Set task
Reproduce verbatim the part of the listing that opens with the line containing "Malls (224, 1791)" and closes with the line containing "[button] (358, 55)", both of those lines included.

· · · · · · ·

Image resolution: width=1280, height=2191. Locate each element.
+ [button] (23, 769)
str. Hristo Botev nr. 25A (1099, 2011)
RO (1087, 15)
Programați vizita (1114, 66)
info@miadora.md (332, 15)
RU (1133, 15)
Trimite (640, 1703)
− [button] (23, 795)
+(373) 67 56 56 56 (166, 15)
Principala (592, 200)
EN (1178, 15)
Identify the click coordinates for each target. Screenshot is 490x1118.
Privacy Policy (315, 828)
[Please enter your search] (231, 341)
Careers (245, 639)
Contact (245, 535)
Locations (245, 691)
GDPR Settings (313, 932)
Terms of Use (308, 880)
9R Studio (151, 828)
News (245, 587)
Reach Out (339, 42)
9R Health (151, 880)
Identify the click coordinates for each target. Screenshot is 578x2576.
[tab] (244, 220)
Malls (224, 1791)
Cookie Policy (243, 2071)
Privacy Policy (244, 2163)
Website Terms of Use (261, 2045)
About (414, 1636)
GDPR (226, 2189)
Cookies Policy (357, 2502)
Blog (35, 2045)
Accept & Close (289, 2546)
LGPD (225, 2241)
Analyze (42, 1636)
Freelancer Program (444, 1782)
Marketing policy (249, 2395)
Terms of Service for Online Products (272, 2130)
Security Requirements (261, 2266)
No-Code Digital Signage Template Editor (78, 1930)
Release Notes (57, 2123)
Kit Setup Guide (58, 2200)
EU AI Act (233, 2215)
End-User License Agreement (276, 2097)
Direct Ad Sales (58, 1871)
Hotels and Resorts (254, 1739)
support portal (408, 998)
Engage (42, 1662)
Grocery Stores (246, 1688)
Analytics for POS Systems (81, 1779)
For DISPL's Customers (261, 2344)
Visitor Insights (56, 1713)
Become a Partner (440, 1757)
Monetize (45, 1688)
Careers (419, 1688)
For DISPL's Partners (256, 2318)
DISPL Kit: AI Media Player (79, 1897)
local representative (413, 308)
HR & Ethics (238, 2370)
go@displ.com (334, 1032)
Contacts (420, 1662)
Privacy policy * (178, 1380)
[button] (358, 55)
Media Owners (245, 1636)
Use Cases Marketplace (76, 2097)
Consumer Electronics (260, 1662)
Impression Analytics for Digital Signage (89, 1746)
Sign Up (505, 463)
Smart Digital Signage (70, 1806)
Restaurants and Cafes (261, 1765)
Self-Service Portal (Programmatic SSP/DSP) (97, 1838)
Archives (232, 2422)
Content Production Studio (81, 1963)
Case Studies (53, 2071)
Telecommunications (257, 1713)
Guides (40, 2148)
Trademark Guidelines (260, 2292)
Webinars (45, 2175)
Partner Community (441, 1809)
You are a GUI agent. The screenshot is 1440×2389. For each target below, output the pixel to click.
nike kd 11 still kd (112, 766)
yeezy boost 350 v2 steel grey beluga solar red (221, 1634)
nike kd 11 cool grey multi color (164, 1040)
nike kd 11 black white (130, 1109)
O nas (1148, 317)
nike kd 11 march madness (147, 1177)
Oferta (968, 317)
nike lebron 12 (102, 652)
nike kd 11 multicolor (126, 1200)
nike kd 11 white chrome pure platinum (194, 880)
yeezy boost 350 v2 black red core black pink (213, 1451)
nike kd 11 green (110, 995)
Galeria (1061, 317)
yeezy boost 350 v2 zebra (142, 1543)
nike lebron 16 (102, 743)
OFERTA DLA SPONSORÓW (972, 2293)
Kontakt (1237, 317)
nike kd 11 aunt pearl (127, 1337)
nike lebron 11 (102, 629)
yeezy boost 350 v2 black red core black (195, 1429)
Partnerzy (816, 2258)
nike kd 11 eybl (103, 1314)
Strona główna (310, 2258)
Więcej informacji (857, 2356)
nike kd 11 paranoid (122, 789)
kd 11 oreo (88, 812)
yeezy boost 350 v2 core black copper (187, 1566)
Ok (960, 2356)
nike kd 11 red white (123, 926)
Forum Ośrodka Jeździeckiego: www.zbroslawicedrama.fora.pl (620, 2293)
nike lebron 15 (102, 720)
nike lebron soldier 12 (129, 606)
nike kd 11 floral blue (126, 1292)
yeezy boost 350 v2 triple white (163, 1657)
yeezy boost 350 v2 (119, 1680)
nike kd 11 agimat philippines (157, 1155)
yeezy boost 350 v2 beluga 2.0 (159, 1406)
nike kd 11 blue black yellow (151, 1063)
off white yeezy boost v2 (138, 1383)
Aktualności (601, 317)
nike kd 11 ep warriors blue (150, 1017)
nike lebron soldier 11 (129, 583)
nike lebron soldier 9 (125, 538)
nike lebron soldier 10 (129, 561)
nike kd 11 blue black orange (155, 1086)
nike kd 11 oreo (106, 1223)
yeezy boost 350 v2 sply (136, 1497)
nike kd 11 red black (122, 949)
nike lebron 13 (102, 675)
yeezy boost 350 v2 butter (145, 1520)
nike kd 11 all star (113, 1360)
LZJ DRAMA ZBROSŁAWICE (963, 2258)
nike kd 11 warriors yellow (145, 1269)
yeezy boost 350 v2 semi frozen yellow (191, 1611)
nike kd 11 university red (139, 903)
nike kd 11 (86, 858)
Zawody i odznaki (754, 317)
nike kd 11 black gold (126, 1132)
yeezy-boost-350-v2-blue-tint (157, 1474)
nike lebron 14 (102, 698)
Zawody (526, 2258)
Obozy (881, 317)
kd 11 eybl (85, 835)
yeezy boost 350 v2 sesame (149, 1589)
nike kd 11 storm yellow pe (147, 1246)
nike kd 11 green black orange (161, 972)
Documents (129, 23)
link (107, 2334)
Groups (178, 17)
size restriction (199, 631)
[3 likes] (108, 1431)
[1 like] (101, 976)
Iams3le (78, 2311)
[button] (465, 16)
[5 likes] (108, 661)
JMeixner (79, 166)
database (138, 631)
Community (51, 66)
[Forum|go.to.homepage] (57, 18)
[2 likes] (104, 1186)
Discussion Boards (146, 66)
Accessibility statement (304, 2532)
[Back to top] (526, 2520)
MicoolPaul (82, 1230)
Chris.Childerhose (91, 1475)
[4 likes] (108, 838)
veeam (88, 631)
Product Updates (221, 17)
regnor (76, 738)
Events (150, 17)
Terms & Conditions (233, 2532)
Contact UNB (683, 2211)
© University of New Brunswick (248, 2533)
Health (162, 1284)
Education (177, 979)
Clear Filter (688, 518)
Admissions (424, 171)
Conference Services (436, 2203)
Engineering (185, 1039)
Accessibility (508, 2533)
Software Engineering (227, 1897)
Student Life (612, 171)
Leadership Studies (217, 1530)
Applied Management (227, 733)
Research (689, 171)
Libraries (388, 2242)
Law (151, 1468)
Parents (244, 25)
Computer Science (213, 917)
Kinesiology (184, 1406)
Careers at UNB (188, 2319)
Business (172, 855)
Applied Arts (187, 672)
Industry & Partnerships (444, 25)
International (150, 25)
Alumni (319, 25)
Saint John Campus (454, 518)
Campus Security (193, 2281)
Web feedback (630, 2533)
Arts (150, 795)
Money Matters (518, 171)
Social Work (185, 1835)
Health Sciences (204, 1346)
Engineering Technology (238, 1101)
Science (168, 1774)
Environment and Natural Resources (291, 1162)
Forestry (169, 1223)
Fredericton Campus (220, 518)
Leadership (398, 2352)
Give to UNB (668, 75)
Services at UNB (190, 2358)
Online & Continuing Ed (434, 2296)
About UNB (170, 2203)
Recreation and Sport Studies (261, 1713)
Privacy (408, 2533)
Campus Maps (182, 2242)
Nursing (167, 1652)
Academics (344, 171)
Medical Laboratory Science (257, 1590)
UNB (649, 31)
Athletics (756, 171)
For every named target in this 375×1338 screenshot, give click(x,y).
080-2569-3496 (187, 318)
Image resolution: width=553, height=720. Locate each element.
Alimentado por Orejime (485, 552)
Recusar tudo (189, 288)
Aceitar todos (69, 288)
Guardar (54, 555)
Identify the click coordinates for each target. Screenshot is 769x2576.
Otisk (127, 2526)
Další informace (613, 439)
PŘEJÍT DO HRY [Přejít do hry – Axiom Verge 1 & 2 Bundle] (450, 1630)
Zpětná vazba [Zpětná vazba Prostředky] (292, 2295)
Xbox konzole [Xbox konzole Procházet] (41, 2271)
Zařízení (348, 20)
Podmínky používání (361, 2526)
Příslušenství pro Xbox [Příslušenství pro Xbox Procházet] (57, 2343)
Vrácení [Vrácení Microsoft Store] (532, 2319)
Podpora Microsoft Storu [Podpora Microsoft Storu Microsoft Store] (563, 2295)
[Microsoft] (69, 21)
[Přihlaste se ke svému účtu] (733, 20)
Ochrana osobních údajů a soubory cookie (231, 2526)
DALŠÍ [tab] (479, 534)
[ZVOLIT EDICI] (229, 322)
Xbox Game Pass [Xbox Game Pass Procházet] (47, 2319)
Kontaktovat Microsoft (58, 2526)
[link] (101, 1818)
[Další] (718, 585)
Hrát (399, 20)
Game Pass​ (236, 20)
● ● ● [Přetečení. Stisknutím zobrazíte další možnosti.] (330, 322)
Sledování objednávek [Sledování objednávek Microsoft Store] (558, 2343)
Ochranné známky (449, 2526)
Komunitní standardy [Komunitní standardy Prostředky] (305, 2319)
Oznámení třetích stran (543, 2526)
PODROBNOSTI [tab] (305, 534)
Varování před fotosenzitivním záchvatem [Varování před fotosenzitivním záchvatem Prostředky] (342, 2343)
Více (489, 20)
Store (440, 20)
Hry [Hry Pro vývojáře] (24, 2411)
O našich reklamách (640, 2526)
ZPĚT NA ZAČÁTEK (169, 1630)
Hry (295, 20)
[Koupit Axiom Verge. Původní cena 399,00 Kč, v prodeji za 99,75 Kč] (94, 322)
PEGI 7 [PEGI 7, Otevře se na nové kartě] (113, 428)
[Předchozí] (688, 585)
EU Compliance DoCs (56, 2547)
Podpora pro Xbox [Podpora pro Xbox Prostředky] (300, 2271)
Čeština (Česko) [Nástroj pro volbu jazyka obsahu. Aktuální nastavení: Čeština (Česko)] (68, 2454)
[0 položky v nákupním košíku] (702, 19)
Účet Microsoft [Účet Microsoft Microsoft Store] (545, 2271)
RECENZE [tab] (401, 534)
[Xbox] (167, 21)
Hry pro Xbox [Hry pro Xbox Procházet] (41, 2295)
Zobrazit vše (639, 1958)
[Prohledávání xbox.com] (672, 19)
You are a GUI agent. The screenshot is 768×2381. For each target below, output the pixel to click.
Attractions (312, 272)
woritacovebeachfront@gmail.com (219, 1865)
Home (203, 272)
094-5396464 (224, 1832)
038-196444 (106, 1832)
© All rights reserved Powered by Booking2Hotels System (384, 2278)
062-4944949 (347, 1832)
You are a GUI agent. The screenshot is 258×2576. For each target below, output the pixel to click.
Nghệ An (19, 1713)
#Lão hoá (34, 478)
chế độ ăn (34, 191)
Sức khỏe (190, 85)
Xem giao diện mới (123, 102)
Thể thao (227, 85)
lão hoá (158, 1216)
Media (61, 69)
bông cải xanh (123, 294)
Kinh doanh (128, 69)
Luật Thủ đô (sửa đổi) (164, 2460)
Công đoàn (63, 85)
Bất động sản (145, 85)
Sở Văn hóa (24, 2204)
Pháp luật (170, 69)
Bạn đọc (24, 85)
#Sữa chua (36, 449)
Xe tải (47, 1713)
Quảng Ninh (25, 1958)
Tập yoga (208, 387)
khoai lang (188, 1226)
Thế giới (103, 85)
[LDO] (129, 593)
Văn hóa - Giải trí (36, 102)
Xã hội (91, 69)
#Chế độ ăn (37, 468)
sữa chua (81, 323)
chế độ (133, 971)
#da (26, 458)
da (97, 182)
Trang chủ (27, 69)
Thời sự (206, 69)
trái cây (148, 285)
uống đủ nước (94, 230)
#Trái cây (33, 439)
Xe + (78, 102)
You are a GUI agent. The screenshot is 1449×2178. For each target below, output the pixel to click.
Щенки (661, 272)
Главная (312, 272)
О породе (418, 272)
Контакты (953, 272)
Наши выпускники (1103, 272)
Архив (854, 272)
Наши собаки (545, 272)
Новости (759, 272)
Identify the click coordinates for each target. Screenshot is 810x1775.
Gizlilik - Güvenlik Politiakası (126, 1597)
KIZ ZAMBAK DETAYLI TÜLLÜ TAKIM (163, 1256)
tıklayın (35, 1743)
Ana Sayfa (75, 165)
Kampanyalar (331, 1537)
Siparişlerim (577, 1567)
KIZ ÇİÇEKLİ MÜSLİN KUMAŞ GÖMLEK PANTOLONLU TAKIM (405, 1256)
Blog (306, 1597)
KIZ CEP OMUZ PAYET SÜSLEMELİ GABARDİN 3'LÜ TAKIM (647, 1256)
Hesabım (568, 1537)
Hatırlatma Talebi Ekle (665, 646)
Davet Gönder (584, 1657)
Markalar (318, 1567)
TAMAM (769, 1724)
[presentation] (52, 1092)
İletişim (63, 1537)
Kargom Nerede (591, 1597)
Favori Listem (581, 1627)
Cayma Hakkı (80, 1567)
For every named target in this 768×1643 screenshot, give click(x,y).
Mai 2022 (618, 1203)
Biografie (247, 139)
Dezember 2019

· · · · · · ·

Exercise result
Malls (224, 1791)
Cookie Policy (243, 2071)
Privacy Policy (244, 2163)
Website Terms of Use (261, 2045)
About (414, 1636)
GDPR (226, 2189)
Cookies Policy (357, 2502)
Blog (35, 2045)
Accept & Close (289, 2546)
LGPD (225, 2241)
Analyze (42, 1636)
Freelancer Program (444, 1782)
Marketing policy (249, 2395)
Terms of Service for Online Products (272, 2130)
Security Requirements (261, 2266)
No-Code Digital Signage Template Editor (78, 1930)
Release Notes (57, 2123)
Kit Setup Guide (58, 2200)
EU AI Act (233, 2215)
End-User License Agreement (276, 2097)
Direct Ad Sales (58, 1871)
Hotels and Resorts (254, 1739)
support portal (408, 998)
Engage (42, 1662)
Grocery Stores (246, 1688)
Analytics for POS Systems (81, 1779)
For DISPL's Customers (261, 2344)
Visitor Insights (56, 1713)
Become a Partner (440, 1757)
Monetize (45, 1688)
Careers (419, 1688)
For DISPL's Partners (256, 2318)
DISPL Kit: AI Media Player (79, 1897)
local representative (413, 308)
HR & Ethics (238, 2370)
go@displ.com (334, 1032)
Contacts (420, 1662)
Privacy policy * (178, 1380)
[button] (358, 55)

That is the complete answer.